Study of Damping Behavior of Metallic Glass Composites at Nanoscale Using Molecular Dynamics

The dynamic behaviour of Cu₆₄Zr₃₆ metallic glass (MG) was examined using the molecular dynamics approach. Two reinforcements were used with MG, namely single-walled carbon nanotube (SWCNT) and graphene. The effect of increasing the temperature on the dynamic properties of Cu₆₄Zr₃₆ –CNT and Cu₆₄Zr₃₆ –graphene was investigated using the Biovia Materials Studio 7.0. It was concluded that the CNTs could significantly enhance the storage modulus of amorphous MG, but graphene was found to be a better reinforcement. The peak of normalized storage modulus at the onset of glass transition of Cu₆₄Zr₃₆ MG moved to higher temperature as the driving frequency was increased.
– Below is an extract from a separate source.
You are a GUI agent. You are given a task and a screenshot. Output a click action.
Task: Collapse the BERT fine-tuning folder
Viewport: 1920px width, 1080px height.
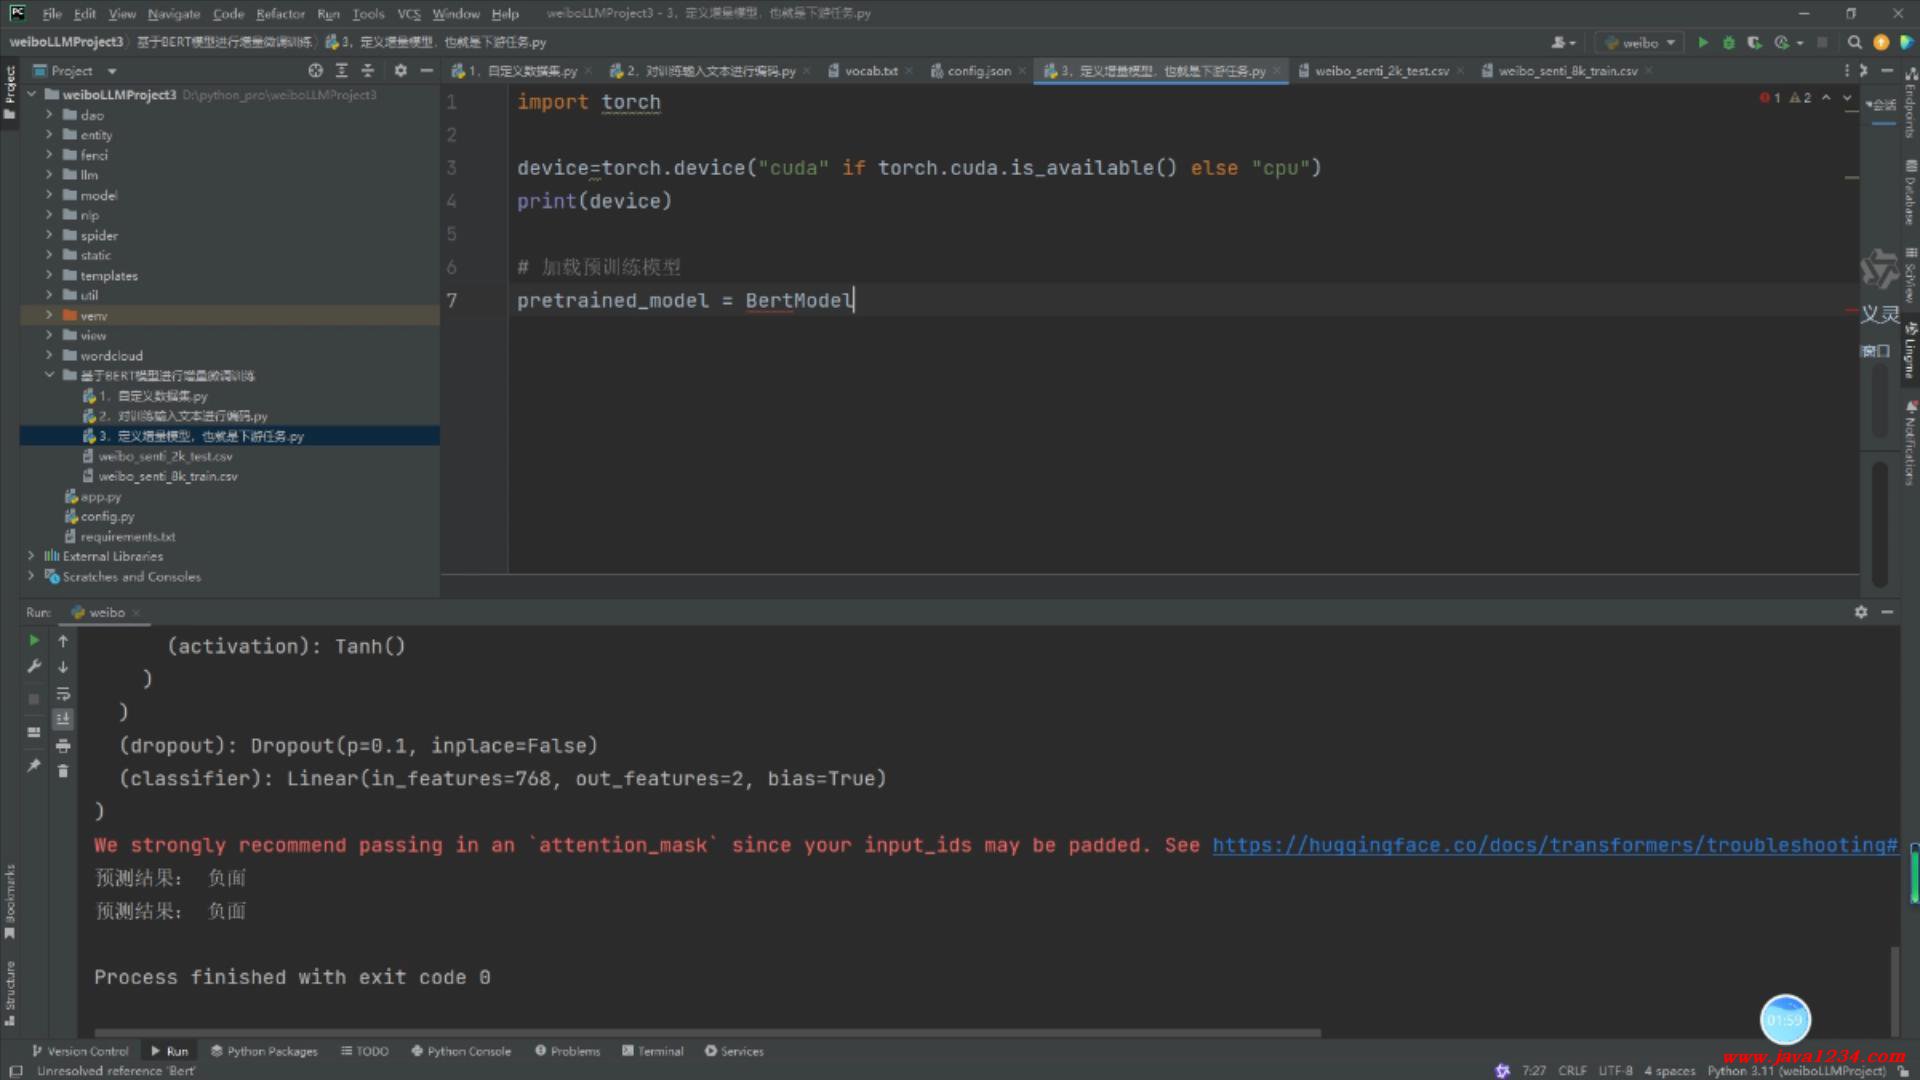click(48, 375)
An abnormal internal friction behaviour occurred in the temperature range of 450–550 K. In comparison to the bulk MG, the normalized storage modulus for Cu₆₄Zr₃₆ –CNT composite was higher (maximum by 12.5%). Also, the normalized damping loss modulus for Cu₆₄Zr₃₆ –CNT composite was found to be lower (maximum difference of 6.67%) in comparison to bulk MG. In comparison to the bulk MG, the normalized storage modulus for Cu₆₄Zr₃₆ –graphene composite was higher (maximum by 25%). In comparison to the Cu₆₄Zr₃₆ –CNT composite, the normalized storage modulus of Cu₆₄Zr₃₆ –graphene composite was found to be higher by approximately 11% at a temperature of 700 K. The results of the study will help the researchers in the design and development of such MG based nanocomposites that have high energy absorption capability.